Santa Claus is real — Bernie Sanders is not

Santa Claus is real, and Bernie Sanders is not.  He is a fiction that has been around as long as envy.  He is a tool for the unscrupulous to aggravate a population's misery while inflaming its most wicked impulses. 

Bernie Sanders has never lifted a beggar from poverty or enriched a child with education or empowered the voiceless with agency.  He has done none of these things because doing so would weaken his army.  He seeks legions of misguided and dangerous souls who will choose ignorance and vengeance rather than enlightenment and mercy.  He seeks those who would willfully ignore the lessons of history and those unwilling to forgive the trespasses behind them.  He is the stubbed toe that will never heal, reminding you with every step that you were once wronged in the world, wherever and however long ago that might have been.  To release that anger is to temper your usefulness to his aims, so he will press you to store your hate until the pressure bursts.  Bernie Sanders is there to remind you that someone out there has something, anything, that you don't yet possess and that by depriving that person of that something, you will somehow gain something, too.  To join his cause is to sacrifice your own conscience, to permit him to keep you aggrieved until the end of your days. 

What Santa understands, and no socialist ever will, is that Christmas arises from the individual heart, and not from the receiving of promises and "free" things.  True charity is always voluntary and never comes from the heavy-handed mandates of the IRS.  It springs from the soul, when a person comes honestly through reason and compassion to extend help to others and, by so doing, lifts their burdens.  Santa knows there is such a thing as society, and it has nothing to do with the State.  It exists apart from government and political party and statutory law.  It is the moment two people come together to create something beyond themselves, which is the very reason marriage and family provide society with its foundation. 
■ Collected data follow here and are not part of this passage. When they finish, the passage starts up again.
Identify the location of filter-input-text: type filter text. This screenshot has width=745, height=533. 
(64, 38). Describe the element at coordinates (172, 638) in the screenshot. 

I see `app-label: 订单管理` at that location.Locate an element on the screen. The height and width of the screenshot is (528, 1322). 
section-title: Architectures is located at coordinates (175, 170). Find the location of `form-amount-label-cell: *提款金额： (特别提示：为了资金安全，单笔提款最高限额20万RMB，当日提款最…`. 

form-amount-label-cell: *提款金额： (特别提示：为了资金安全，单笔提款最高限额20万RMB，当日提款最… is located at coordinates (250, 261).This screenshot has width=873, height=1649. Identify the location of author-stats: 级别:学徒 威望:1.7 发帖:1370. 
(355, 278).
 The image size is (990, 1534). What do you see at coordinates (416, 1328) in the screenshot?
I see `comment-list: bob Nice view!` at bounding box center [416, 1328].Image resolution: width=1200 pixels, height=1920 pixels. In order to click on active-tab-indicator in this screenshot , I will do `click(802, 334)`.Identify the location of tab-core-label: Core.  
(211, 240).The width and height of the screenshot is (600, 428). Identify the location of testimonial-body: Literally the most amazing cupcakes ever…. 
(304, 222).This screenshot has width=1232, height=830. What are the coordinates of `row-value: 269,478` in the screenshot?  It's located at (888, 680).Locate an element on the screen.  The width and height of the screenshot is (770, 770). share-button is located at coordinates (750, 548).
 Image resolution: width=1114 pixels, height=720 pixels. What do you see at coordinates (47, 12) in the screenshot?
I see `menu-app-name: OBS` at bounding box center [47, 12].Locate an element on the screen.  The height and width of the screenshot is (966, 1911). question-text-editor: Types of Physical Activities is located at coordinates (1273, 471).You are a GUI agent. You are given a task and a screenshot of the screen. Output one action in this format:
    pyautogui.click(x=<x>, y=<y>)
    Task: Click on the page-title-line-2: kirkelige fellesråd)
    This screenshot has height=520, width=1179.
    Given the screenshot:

Santa Claus rejects socialism's siren song because he knows that society and socialism can never coexist.  The latter arises from its hatred of the former.  Socialism is government's promise to its disciples that it will punish or reward the individual until achieving collective perfection, while society is man's promise to his fellow man that through common purpose the individual can achieve more than when alone.  Socialism sees the individual as a part, government as the machine, and utopia as the finished product.  Society sees each individual as the finished product, government as a regrettable guard against our worst impulses, and civilization as our shared inheritance.  Socialism never asks; it demands.  It devours all meaning.  It strips away at the community and the family and finally the individual soul.  It accomplishes its aims not through compelling argument, but compelling force.  "It replaces society's promises to one another with the promises of the State to do what's best for one and all.  And because the personal must be made to be political, government for everyone must be made to be everywhere."

Socialism may promise perfect society, but it ends up leaving no society at all.  

Santa Claus may arrive each year with new presents and toys, but make no mistake which side he is on.  His message is forgiveness and love.  He brings blessings and good cheer and reunion.  He is the jovial expression of our common humanity and purpose.  He is the carolers on the corner, the warm smiles exchanged by strangers, the moment we pray to God and thank Him for all we have.  While Bernie Sanders is not real, Santa Claus very much is.  He is all around us this time of year, reminding us that when we help others, we find no greater reward.  He gives us what socialism never can: the means to find redemption among our fellow man.  Santa Claus quickly comes and goes, but the society he fosters lasts for as long as we cherish his message: that good acts, not good government, set us free.